Notre devoir est donc dans le refus de l’intensification de l’intervention française et dans une doctrine de type containment de l’EI, un blocus. L’EI vit du pétrole de contrebande, des trafics divers dont le trafic d’œuvre d’art et des soutiens financiers de pays ou de particuliers amis. Les frontières du territoire de l’EI doivent être rendues hermétiquement clauses aux flux humains, financiers et matériels. Les monarchies du golfe doivent cesser leur double-jeu à la pakistanaise et si elles le refusent, être désignées comme ennemis ce qui implique des sanctions et notamment le gel de leurs avoirs en Europe où elles ont de nombreux intérêts. La frontière turquo-syrienne doit devenir forteresse car c’est par elle que transite une très large part du pétrole de contrebande. Dans le même temps, les services antiterroristes intérieurs doivent être réorganisés afin d’éviter autant que possible la survenance de nouveaux attentats. Dans cette optique, la France ne s’interdira pas de faire, comme elle le faisait jusqu’ici, des frappes localisées et limitées sur des camps d’entraînement qui préparent des djihadistes en partance vers l’Europe. Avec cette stratégie, il y a une chance que cet État naissant devienne rapidement un État effondré où tellement appauvri qu’il renoncera de fait à l’extension du conflit. De plus, en coupant les financements extérieurs et pétroliers, on aboutit à une augmentation du racket pratiqué sur les populations locales et on les détache de l’État islamique. On retourne ainsi contre eux la stratégie de dislocation de la société qu’ils tentent de pratiquer en Occident.
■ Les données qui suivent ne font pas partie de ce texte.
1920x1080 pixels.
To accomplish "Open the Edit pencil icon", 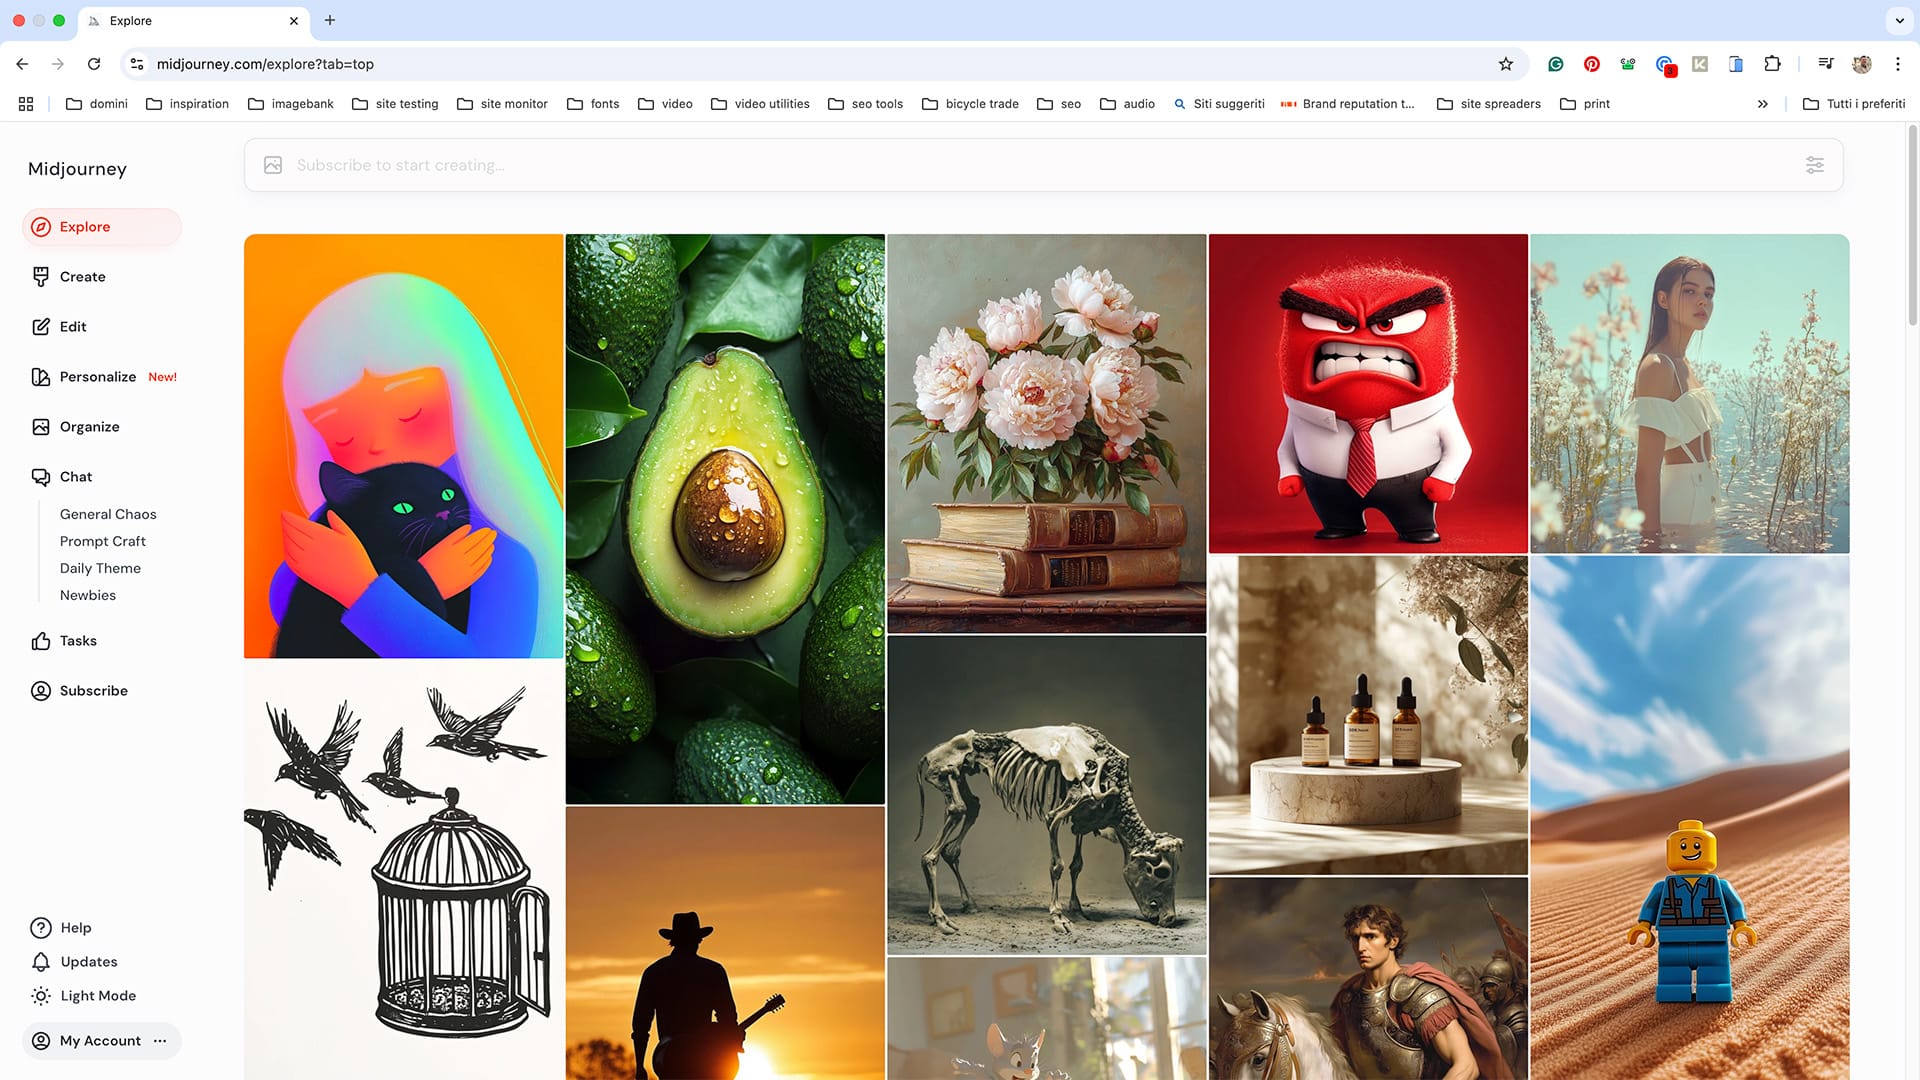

Si cette stratégie échoue alors ce sera la guerre mais nous aurons gagné du temps et ce temps est précieux. Cette guerre, l’Europe devra sans doute la faire seule et doit donc reconstituer ses forces. Le soldat Ryan ne reviendra pas. Les Etats-Unis sont en train de réaliser leur pivot stratégique vers le Pacifique et de délaisser la région. Les technologies de schistes – dont il est estimé qu’elles rendront les Etats-Unis indépendants énergétiquement dès 2020 –, font que les américains ont un intérêt déclinant pour le Moyen-Orient en général et les pétromonarchies en particulier. Les alliances classiques risquent donc de ne pas jouer. L’Europe est la seule zone du monde où les dépenses militaires ont baissé. C’est une erreur. Cette erreur doit être corrigée au plus vite. L’augmentation des dépenses militaires et antiterroristes ne doit pas faire l’objet d’une comptabilisation dans le déficit maastrichtien et surtout, la BCE doit pouvoir financer à taux zéro l’ensemble des investissements en la matière. Ainsi, les États européens seront tous incités à se réarmer. Ils pourront décider de le faire de manière coordonnée ou seuls. L’important aujourd’hui n’est pas là.